Stored items
• • • • • • •

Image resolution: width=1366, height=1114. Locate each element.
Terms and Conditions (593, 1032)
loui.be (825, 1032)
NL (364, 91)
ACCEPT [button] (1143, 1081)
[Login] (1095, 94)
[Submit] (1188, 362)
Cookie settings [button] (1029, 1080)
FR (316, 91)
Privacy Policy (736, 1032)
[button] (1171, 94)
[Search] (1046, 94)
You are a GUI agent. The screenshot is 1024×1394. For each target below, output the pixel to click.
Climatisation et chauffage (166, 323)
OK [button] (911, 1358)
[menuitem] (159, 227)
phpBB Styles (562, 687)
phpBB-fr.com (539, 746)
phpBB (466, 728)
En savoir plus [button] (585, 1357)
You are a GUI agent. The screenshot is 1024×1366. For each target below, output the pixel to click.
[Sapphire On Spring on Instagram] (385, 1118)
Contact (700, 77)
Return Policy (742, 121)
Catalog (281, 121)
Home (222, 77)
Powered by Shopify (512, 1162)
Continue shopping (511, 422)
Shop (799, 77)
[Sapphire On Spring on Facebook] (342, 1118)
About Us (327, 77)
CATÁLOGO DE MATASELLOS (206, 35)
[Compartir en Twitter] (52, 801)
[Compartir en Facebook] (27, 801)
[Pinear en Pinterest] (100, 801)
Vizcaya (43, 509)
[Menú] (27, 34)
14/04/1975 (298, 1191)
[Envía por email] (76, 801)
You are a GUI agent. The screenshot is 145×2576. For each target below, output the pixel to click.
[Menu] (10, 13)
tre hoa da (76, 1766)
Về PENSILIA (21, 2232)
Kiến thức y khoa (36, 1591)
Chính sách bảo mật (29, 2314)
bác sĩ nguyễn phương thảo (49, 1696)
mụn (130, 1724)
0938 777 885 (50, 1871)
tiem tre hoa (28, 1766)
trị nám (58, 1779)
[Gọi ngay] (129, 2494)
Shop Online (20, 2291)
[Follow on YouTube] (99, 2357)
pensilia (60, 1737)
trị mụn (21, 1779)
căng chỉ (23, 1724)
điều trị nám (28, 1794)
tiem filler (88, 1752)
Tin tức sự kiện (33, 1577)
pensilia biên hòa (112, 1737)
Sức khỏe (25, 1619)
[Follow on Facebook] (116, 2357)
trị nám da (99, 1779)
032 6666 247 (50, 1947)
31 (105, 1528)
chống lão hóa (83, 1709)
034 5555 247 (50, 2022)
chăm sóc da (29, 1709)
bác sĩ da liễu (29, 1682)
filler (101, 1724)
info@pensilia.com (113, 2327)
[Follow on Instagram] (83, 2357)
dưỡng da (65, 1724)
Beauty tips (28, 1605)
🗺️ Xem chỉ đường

• • • • • • •

→ What you should do: Find each line of the data above that holds the word "click", then copy it.

→ Written reply:
You are a GUI agent. The screenshot is 1024×1394. For each target below, output the pixel to click.
You are a GUI agent. The screenshot is 1024×1366. For each target below, output the pixel to click.
You are a GUI agent. The screenshot is 145×2576. For each target below, output the pixel to click.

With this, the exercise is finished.